Recognizing that this trend exists we can propose as a working hypothesis that there is a driving agent behind this trend. This driving agent may reduce to the same “order for free” tendency that Thompson and Kauffman focus on. But Heard suggests, and I agree, that there is more going on here than the simple physical and chemical ordering principles that Thompson and Kauffman focus on. Rather, there seems to be a basic force in all things that leads to greater connection, thus greater complexity, and thus greater awareness of our universe around us.

These concepts can be framed in a highly rigorous and empirical way and, in fact, Alfred North Whitehead and his co-thinkers have done exactly this. Whitehead, a British mathematician, physicist, and philosopher who ended his long career at Harvard, as professor of philosophy from 1924 to 1937, described in his later works how the eros of the universe was responsible for creativity and evolution. Whitehead’s ideas rest on the notion that all matter, literally, has some degree of consciousness, of awareness. This view is known as panpsychism or panexperientialism and is an increasingly popular solution to the broad inquiry over the last few decades into the nature of consciousness (Parts I through IV of this series discuss panpsychism in some detail).

It turns out that panpsychism offers not only a powerful solution to the question “What is consciousness?” but also to the question, “How did life arise and evolve?”

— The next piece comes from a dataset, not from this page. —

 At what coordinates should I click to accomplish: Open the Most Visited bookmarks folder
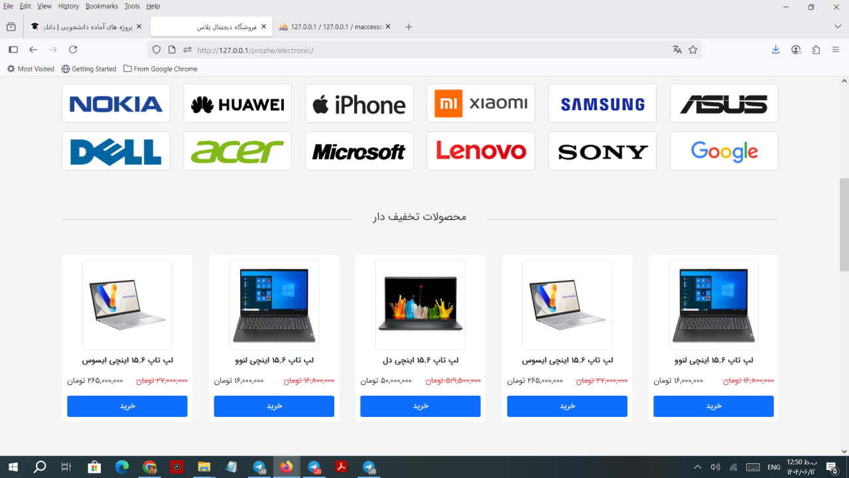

The panpsychist solution is to recognize that mind and thus purpose are inherent in all of nature – but extremely rudimentary in most cases. However, as matter complexifies in macromolecules like amino acids (which form spontaneously in many situations), this innate mind and purpose starts to play an increasingly significant role in evolution. It is, thus, a bootstrapping process that has no end in sight.

Margulis and Sagan, two respected but admittedly non-mainstream contemporary biologists, support this view in their highly readable 1995 book, What is Life? They appeal to Samuel Butler, an early critic of absent-minded science in biology (p. 232):

“Butler brought consciousness back in [to biology] by claiming that, together, so much free will, so much behavior becoming habit, so much engagement of matter in the processes of life, had shaped life, over eons producing visible organisms, including the colonies of cells called human. Power and sentience propagate as organisms. Butler’s god is imperfect, dispersed. We find Butler’s view – which rejects any single, universal architect – appealing. Life is too shoddy a production, both physically and morally, to have been designed by a flawless Master. And yet life is more impressive and less predictable than any ‘thing’ whose nature can be accounted for solely by ‘forces’ acting deterministically.”

In evolution, then, God is indeed in the details – literally. The “dispersed” God that Margulis and Sagan refer to is the mind contained in each thing, in each organism, that exercises some degree of choice – no matter how small – in how it manifests. This is the “generalizedf sexual selection” I described in Part V, which is an elaboration of Darwin’s own ideas on sexual selection. In GSS, all things have male and female aspects and choices made primarily by females have played a strong role in the evolution of life on our planet. Perhaps the starring role. When we combine Thompson and Kauffman’s “order for free” with the panpsychist “generalized sexual selection,” we may arrive at a universal theory of evolution that provides a comprehensive replacement for the logically empty theory of natural selection.

To sum up this series of essays to this point: We cannot adequately explain matter in physics or evolution in biology without re-naturalizing mind. We needn’t appeal to an archaic notion of God as omniscient designer to provide adequate explanations. Rather, we can appeal to the dispersed god of panpsychism, the god manifested in a million million little pushes from each entity making its own choices (though we shall have a role for a non-dispersed God later in this series of essays).

Mind is inextricably part of nature and if we are to explain this undeniable fact we can no longer ignore mind in our scientific explanations.